The local authority used information from governance about risks, performance, inequalities and outcomes to inform its adult social care strategy. They allocated resources accordingly to improve delivery of Care Act duties and outcomes for people and local communities. The Adults and Health Overview and Scrutiny Sub-Committee had a range of input to inform their agenda. The agenda was a mix of health and adult social care agenda items, such as quarterly performance reports. A Cabinet member told us they were impressed by the level of detail provided by senior leaders, and this supported the committee to see where there had been improvements or reductions in performance. For example, there had been a decrease in the proportion of people receiving reablement after hospital discharge and this was being investigated further by a sub-group of the committee to explore the reasons for this.
There was a clear focus on day-to-day operational performance data needs. However, there was limited evidence of a clear strategy for data and performance beyond ensuring data quality and ensuring the local authorities new statutory data return was correct and complete. There was limited involvement of the adult’s social care performance and data team in informing strategic council priorities, for example in planning for new and changing adult care demands. A separate corporate team led demographic data analysis. The adult social care data team used data from the electronic records system to inform and support some commissioning decisions such as analysing the number of people receiving certain types of care to predict demand and costs.
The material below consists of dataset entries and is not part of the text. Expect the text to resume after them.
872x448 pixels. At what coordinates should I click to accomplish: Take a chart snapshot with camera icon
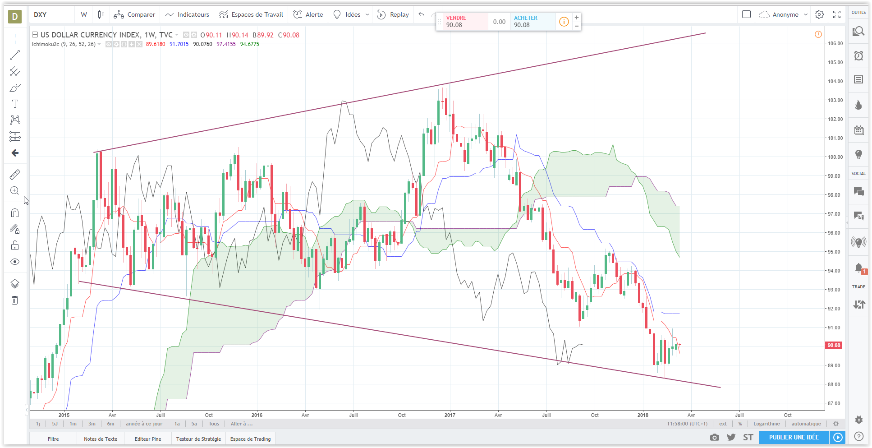pyautogui.click(x=714, y=437)
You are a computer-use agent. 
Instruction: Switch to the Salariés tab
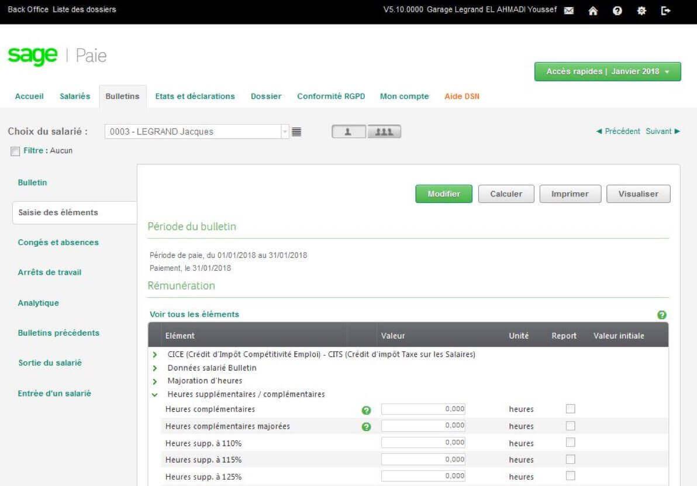coord(75,96)
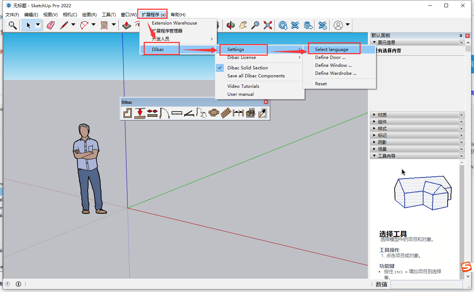Close the floating Dibac toolbar
This screenshot has height=292, width=474.
coord(266,102)
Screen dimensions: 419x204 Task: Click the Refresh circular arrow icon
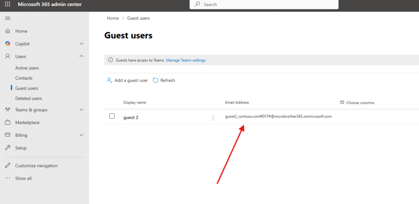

Further governance arrangements for Care Act Quality assurance were led by the PSW, under the Quality Framework for Adult Social Care, overseen by the Quality Board. Along with a yearly PSW annual report, each operational Head of Service presented to the Quality Board twice-yearly on quality assurance activities undertaken in their service area. Leaders recognised the challenges they faced in the local authority. For example, during industrial action, additional resources were required to support the team and subsequently provisions were put in place help to ensure productivity did not drop and there was no increase in complaints or safeguarding concerns.
Local authority had arrangements to maintain the security, availability, integrity and confidentiality of data, records, and data management systems. The local authority had information sharing protocols with people who used the services and partner agencies. The privacy notices had been regularly updated and signed off by the Data Protection Officer and Caldicott Guardian. A Caldicott Guardian is the senior person responsible for protecting the confidentiality of people’s health and care information. Staff used secure systems to share information with relevant partners where needed. For example, with adult social care, the Health Information Exchange allowed staff and health care professionals to access and securely share a person’s medical information electronically.
A health partner told us they had a memorandum of understanding in place with the local authority, which covered information sharing and governance arrangements for staff, who were hosted by health. This was due to be reviewed to make it more robust, especially in relation to electronic records and access to equipment.